Three months ago, Food Network came calling, giving Herring-Simmons national recognition that has kept her phone ringing.

“I feel excited and I cry a lot,” Herring-Simmons said with a hearty laugh. “A lot of days it’s unbelievable. I’ve gone through so much and had so much disappointments.”

Herring-Simmons had no clue that the day her grandfather taught her to fry eggs would lead to a culinary career. With each passing day in her native Delray Beach, her Bahamian grandfather introduced her to various island recipes.

She whipped them up whenever possible, developing a liking for the taste and feel of food that wouldn’t go away. She took it a step further, earning a degree from the Culinary Institute of Virginia College.

She eventually relocated in Tallahassee, getting married before moving to Birmingham, where she earned another degree from Culinard Culinary School.
She got her first job as an executive chef. Shortly after, her world began spiraling out of control.

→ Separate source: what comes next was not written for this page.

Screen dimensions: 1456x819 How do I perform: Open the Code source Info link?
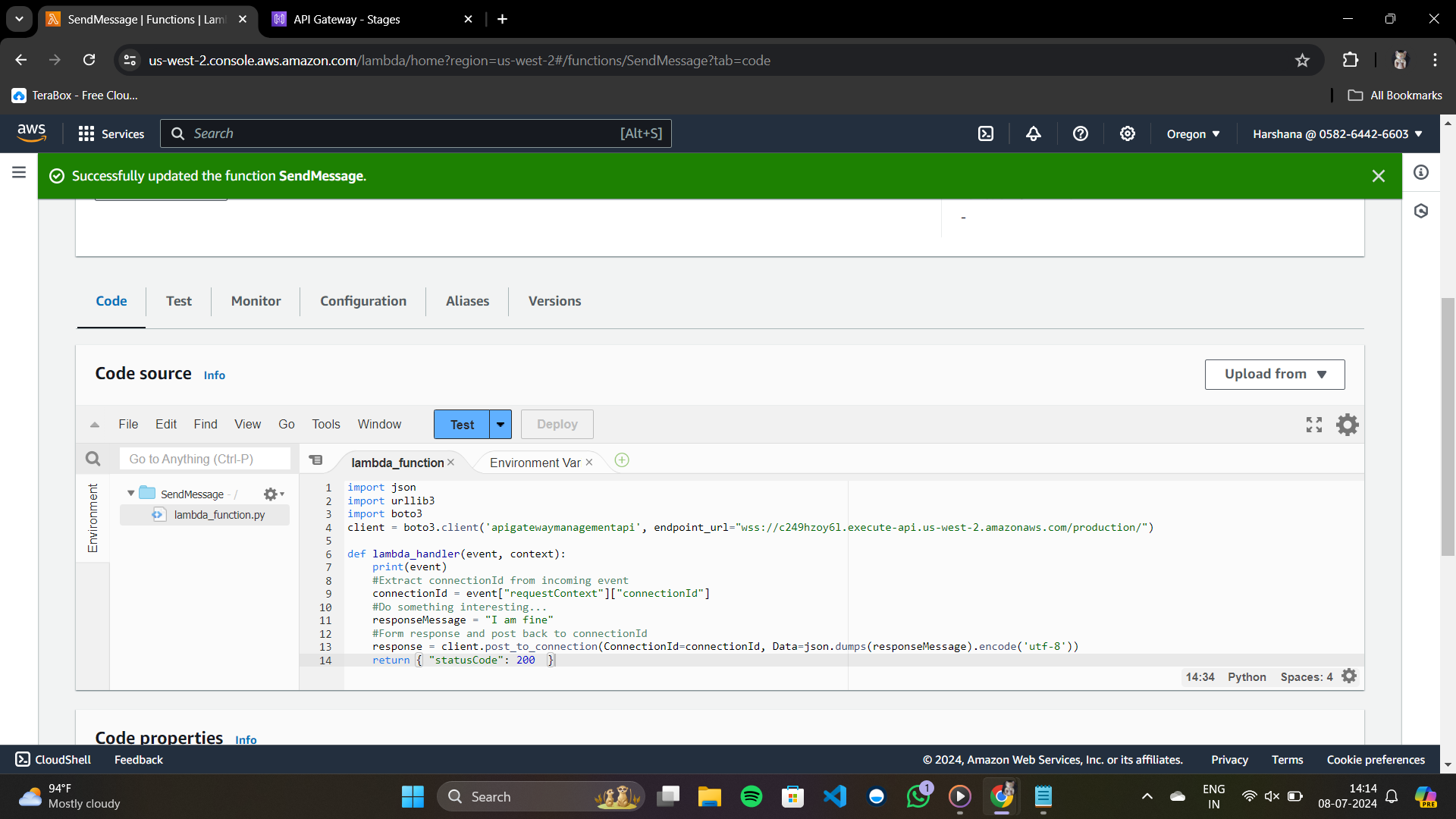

Her support base shrunk, but Dennie Streeter, one of her instructors and mentor at Culinard, encouraged her.
She didn’t need a lot of urging, though.

“She always seem to have a mind of her own about what she will do with it (her culinary skills),” said Streeter. “She cares a lot about healthy eating how people can take care of themselves.

“Back in those times in the culinary kitchen it was all about as much butter as possible and adding salt to make it taste good. She was never in line with that. She wanted to do something different.”

Indeed she did. Herring-Simmons turned her focus to recipes for healthier dishes. That has since become part of her brand, although she has a knack for cooking up most Southern fixings.

During the last few years, demand for Chef Shac’s style of cooking has risen. So has her popularity.

She’s parlayed that notoriety into giving back to the community, working with several non-profit organizations.

It was her involvement with one of those non-profits, Whole Child Leon, that led to an invitation to compete in Chopped. Courtney Atkins, executive director of Whole Child Leon, called on State House representative Loranne Ausley to reach out to a mutual friend who is the producer of Chopped.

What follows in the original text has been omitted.